If any of my readers are still out there, I have decided to resume my posting. The election is over, so I will not get nasty comments when I make jokes and seem not to take seriously the imminent end of of the Republic and the collapse of the ecosystem and the horror of WAR! PESTILENCE! FAMINE, WILD HEDGEHOGS! STUDENTS, SMOG!
This blog serves as a notebook in case I get around to writing articles or even, heaven forfend, another book. Of the making of books there is no end, especially now that it is so easy to self-publish.
I also have the stimulation of talks with our learned office manager at Mount Calvary, Mr. John Devine, who varies his duties of paying the bills and removing dead rats from the church sidewalk by encouraging me to fill in the gaps in my reading.
Recently he reminded me of the existence of the Menippean satire, possibly by Seneca, Apocolocyntosis Claudii, or the Pumpkinification of Claudius. The work is in Latin, but the title, in Greek, has several meanings. It alludes to the apotheosis that emperors regularly underwent (like the canonization of recent popes, which seems to be their final promotion). But the title also refers to pumpkins or gourds, and to the colon and things that come out of it (genteel enough?). Claudius was supposedly poisoned which resulted in explosive diarrhea, an incident referred to in the text.
After his death, Claudius (this is the Claudius of I, Claudius) ascends to Olympus and expects to become a god. However, Augustus, who has kept his mouth shut since his own apotheosis, protests because of the numerous murders Claudius has ordered. Scholars say that Augustus in the text gives a good imitation of the real Augustus’s pompous style.
So off Claudius goes to Hades.
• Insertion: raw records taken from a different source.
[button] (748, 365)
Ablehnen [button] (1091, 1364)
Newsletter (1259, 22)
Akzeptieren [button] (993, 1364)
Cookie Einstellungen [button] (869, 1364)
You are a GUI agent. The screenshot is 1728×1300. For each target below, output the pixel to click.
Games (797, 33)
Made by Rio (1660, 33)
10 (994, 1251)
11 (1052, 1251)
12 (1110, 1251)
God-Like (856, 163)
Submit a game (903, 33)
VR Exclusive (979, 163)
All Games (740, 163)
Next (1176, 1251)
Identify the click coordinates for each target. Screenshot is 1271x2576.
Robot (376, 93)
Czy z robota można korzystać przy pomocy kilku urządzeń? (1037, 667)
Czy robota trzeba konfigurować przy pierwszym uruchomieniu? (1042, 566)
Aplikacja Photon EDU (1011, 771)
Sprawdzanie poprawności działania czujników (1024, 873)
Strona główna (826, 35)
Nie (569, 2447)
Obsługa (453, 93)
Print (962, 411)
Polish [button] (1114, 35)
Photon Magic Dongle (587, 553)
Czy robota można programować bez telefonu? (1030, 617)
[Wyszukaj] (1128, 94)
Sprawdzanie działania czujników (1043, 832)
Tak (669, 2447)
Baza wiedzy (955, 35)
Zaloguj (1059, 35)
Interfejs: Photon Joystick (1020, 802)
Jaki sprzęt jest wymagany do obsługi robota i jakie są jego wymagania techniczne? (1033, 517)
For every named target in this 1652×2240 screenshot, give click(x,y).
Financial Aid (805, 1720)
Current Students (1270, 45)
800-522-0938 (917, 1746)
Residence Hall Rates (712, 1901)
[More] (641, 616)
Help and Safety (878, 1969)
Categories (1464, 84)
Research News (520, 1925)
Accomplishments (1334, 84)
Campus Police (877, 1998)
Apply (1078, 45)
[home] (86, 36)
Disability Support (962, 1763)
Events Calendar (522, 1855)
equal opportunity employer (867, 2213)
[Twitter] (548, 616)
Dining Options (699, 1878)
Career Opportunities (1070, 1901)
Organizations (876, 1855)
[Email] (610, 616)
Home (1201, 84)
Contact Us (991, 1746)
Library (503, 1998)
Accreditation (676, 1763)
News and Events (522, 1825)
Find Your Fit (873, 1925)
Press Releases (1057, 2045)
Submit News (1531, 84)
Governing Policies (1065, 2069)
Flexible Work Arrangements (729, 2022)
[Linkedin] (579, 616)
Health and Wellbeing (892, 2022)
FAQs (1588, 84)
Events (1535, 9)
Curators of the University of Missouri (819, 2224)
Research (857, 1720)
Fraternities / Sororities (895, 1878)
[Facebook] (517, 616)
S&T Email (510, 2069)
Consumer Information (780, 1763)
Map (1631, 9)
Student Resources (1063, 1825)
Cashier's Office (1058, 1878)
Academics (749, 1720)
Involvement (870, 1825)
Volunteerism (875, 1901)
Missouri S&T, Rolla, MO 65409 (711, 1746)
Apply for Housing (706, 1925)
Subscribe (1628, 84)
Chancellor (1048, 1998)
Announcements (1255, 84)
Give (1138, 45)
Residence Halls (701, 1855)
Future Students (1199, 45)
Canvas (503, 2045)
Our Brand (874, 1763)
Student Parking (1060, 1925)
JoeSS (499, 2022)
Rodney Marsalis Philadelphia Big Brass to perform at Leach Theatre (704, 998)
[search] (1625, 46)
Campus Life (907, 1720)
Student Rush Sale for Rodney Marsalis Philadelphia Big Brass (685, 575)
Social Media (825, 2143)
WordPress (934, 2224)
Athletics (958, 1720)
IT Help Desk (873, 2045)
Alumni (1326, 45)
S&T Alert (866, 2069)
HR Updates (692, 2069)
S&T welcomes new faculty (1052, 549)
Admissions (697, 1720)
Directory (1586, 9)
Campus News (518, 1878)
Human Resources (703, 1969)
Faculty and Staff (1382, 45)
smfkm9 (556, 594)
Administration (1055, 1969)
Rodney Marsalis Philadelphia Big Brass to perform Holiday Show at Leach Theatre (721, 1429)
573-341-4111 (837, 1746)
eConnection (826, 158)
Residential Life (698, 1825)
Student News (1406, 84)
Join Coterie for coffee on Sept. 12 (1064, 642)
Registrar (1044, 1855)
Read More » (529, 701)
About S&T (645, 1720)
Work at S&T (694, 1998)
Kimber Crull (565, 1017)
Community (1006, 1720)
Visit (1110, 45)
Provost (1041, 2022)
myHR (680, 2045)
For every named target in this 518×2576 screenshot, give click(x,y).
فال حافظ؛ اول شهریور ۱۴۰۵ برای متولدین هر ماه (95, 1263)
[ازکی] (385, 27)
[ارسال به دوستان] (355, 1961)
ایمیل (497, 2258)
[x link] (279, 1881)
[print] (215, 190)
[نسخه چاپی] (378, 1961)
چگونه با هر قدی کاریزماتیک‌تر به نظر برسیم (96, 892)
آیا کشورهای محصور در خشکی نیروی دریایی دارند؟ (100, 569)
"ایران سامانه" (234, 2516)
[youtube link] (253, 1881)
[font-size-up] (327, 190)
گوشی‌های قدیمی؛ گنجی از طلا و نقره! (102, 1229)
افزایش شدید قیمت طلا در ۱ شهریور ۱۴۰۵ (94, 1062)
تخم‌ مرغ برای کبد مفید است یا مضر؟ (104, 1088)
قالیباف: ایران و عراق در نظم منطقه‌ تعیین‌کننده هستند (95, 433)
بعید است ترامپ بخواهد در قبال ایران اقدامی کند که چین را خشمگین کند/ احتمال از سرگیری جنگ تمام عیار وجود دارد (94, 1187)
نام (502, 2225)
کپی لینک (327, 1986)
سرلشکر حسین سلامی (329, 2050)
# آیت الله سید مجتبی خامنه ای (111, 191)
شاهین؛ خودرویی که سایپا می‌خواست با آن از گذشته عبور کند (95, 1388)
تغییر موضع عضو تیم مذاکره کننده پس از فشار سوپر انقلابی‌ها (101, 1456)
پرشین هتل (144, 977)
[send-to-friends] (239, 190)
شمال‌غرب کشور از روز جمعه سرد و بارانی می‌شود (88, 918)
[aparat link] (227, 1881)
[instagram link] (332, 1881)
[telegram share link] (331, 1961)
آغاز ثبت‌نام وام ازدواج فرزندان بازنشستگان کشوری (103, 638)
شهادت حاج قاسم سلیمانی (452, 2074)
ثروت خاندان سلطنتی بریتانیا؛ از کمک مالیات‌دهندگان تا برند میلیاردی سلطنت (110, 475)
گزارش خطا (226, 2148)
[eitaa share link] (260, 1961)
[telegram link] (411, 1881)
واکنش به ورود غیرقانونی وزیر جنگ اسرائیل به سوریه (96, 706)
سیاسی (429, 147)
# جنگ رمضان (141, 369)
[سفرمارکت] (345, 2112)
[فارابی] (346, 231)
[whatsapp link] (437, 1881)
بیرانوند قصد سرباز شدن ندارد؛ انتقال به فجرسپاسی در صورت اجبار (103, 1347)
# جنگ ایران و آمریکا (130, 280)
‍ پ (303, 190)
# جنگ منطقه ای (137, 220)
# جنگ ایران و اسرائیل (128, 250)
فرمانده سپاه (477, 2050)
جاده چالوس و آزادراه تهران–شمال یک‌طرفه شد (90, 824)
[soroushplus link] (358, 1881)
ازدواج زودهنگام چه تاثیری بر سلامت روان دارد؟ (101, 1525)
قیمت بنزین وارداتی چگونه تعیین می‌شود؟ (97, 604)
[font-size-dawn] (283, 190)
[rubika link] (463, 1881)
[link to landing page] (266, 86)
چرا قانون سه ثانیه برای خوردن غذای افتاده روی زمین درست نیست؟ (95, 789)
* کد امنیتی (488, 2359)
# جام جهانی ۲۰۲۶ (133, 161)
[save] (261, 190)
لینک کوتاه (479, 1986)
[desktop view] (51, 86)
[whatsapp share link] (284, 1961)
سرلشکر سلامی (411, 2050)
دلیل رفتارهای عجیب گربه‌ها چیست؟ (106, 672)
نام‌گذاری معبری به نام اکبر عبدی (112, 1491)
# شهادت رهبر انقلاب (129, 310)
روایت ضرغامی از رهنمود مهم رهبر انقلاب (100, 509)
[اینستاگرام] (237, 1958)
There the infernal gods debate whether he should take over Ixion’s wheel or Tantalus’s place (who is getting mighty thirsty), but instead sentence Claudius to forever play dice (one of his many vices) with a cup without a bottom which is forever dropping the dice in the grass.
There are many officials in both church and state who could be immortalized in such a literary work. Marciel Maciel, founder of the Legion of Christ, was, among more serious vices, a drug addict and incestuous pedophile. He fully expected his followers to engineer his canonization – money talks in the Vatican, as elsewhere.